[Stored data]

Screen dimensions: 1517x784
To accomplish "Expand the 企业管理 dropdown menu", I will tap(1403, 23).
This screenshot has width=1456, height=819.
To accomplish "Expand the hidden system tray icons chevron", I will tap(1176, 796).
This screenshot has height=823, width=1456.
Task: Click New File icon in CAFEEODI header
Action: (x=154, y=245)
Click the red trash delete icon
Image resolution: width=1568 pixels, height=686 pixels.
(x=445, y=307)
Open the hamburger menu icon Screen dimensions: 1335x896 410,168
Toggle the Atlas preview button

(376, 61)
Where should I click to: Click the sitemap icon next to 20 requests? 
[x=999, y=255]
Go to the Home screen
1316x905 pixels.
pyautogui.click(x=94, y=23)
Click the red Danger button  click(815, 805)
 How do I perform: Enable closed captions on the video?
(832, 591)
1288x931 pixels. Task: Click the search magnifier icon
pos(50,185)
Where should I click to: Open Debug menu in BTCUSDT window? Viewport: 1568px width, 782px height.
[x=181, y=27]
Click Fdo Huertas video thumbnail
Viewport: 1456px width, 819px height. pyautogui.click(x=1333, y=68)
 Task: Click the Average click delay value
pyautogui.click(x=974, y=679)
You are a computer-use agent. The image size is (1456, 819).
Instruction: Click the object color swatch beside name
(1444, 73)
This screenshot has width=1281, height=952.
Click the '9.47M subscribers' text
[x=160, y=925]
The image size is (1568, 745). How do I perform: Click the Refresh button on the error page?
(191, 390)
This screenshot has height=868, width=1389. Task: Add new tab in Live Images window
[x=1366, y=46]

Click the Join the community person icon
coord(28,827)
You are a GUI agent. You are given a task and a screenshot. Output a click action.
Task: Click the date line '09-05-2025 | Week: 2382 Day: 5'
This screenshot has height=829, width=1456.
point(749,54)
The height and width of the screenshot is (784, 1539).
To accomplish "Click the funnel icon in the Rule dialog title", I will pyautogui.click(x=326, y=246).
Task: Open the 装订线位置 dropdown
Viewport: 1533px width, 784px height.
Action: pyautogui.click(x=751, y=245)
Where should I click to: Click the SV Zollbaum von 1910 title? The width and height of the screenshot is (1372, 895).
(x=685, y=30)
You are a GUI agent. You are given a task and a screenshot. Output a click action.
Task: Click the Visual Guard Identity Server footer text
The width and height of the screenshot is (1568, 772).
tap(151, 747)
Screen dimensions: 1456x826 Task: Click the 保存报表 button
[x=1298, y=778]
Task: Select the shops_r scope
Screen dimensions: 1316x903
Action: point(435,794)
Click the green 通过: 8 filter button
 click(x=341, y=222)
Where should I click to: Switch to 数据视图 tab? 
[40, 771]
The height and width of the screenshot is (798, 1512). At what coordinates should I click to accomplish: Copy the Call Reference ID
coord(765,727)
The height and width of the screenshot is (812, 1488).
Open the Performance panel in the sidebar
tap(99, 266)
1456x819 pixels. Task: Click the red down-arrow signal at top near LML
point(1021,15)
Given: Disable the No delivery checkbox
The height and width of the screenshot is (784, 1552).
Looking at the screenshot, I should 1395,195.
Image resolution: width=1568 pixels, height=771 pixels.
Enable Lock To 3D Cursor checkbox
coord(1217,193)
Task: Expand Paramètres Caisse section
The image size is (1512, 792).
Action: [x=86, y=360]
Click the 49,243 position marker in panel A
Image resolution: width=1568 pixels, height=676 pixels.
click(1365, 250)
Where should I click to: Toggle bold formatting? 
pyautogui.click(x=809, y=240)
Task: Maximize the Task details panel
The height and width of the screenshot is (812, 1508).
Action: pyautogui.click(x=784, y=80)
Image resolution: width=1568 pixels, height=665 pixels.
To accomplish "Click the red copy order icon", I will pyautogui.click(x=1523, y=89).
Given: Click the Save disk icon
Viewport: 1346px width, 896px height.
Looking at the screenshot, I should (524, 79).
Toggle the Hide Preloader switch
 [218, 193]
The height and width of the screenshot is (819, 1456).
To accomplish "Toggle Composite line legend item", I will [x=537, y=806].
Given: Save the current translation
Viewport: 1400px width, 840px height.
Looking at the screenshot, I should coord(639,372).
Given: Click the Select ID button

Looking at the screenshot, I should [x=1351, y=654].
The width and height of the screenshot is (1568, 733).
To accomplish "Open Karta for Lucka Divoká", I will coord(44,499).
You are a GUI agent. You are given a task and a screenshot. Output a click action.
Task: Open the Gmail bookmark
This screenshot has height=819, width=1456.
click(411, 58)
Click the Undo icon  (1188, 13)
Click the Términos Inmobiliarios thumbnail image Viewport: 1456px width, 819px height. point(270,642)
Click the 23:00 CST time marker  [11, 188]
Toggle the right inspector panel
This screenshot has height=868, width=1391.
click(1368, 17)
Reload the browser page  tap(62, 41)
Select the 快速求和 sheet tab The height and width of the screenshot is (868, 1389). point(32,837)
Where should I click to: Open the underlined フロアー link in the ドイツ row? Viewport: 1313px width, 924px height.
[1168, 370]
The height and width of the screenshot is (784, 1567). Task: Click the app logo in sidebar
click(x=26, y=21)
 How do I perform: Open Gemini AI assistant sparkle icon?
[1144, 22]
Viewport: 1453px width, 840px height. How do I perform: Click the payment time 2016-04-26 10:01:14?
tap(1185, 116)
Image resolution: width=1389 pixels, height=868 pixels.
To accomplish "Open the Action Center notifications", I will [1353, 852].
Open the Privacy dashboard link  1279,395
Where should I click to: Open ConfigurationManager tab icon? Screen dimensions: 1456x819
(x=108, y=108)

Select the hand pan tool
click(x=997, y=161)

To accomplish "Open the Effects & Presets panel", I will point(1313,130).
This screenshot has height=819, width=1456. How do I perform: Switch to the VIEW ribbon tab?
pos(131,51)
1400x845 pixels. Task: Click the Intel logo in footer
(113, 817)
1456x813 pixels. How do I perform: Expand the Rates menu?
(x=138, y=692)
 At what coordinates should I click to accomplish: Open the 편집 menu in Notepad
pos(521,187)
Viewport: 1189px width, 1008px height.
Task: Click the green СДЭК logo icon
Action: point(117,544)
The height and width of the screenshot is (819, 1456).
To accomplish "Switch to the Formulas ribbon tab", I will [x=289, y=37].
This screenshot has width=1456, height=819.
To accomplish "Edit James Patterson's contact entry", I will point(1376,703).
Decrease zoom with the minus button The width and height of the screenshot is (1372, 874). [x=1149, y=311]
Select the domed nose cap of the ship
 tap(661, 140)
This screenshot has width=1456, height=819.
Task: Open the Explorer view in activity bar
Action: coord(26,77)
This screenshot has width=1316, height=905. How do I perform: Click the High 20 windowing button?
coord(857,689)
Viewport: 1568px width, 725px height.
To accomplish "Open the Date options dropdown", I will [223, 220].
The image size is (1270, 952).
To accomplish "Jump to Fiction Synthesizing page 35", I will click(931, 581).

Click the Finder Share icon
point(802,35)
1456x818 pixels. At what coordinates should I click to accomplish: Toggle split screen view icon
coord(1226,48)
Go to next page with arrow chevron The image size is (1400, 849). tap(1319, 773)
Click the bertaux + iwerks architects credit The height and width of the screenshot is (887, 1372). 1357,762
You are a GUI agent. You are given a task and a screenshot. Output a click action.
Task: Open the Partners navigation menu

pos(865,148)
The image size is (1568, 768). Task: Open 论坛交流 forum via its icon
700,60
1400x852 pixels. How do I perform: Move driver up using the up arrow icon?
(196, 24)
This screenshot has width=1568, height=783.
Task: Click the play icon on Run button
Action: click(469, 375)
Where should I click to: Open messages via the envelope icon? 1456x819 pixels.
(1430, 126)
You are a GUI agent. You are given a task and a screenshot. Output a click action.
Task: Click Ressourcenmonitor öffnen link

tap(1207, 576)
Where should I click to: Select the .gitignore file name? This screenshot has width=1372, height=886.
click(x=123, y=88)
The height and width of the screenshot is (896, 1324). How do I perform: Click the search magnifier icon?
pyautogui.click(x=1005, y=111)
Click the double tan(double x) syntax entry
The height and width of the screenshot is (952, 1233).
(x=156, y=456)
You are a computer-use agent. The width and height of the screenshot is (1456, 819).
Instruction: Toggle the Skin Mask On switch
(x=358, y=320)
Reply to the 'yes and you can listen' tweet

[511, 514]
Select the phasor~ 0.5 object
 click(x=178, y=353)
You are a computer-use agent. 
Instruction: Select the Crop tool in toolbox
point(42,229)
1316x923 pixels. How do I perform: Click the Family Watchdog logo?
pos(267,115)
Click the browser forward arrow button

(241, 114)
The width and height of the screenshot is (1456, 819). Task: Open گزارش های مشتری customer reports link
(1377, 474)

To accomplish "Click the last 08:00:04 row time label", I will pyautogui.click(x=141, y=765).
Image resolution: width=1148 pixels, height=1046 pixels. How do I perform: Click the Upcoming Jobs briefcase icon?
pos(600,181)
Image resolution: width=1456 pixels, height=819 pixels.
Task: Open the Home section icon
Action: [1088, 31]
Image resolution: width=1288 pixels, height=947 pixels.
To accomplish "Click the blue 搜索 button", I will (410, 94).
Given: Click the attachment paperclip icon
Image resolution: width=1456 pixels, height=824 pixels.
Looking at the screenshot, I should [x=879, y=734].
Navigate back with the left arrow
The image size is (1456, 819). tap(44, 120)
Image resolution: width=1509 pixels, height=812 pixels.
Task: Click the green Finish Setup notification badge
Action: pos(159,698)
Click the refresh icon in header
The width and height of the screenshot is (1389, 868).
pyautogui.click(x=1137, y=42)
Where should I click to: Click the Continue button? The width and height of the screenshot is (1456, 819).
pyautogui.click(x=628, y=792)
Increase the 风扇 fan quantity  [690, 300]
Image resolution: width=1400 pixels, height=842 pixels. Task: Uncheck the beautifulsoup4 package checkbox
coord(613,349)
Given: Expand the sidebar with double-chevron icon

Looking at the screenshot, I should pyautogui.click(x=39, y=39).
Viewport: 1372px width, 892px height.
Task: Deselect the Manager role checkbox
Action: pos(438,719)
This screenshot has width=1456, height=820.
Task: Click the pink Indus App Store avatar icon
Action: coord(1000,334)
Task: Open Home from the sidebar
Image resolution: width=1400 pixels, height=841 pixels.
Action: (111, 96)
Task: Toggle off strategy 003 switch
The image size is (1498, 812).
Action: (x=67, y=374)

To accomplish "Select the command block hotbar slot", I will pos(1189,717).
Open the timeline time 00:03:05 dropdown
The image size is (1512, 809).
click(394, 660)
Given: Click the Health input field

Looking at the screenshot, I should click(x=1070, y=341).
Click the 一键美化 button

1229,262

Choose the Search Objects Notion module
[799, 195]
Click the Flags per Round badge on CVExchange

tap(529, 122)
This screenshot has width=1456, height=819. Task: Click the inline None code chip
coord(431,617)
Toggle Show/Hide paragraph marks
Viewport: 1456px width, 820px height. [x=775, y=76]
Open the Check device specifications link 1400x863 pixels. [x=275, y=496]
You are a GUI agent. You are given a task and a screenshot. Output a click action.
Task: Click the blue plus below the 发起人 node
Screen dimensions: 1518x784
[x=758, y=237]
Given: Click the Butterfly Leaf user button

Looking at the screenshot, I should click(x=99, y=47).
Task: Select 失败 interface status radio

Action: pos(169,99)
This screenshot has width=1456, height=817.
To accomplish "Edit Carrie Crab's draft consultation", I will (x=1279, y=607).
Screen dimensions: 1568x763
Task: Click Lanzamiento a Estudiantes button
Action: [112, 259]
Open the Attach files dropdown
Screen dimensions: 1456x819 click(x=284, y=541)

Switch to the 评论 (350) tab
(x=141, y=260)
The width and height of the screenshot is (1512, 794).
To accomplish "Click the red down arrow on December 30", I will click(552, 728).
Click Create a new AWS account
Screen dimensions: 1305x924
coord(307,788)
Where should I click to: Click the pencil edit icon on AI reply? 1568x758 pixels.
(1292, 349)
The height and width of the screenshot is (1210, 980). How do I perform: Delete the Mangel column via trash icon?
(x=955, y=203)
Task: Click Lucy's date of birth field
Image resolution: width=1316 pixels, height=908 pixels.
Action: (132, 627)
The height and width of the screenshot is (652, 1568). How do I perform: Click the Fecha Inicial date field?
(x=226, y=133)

• _Task details_
Lines in the records above that carry the word "Save" are to be located and copied.

• _Task result_
Given: Click the Save disk icon
Given: Save the current translation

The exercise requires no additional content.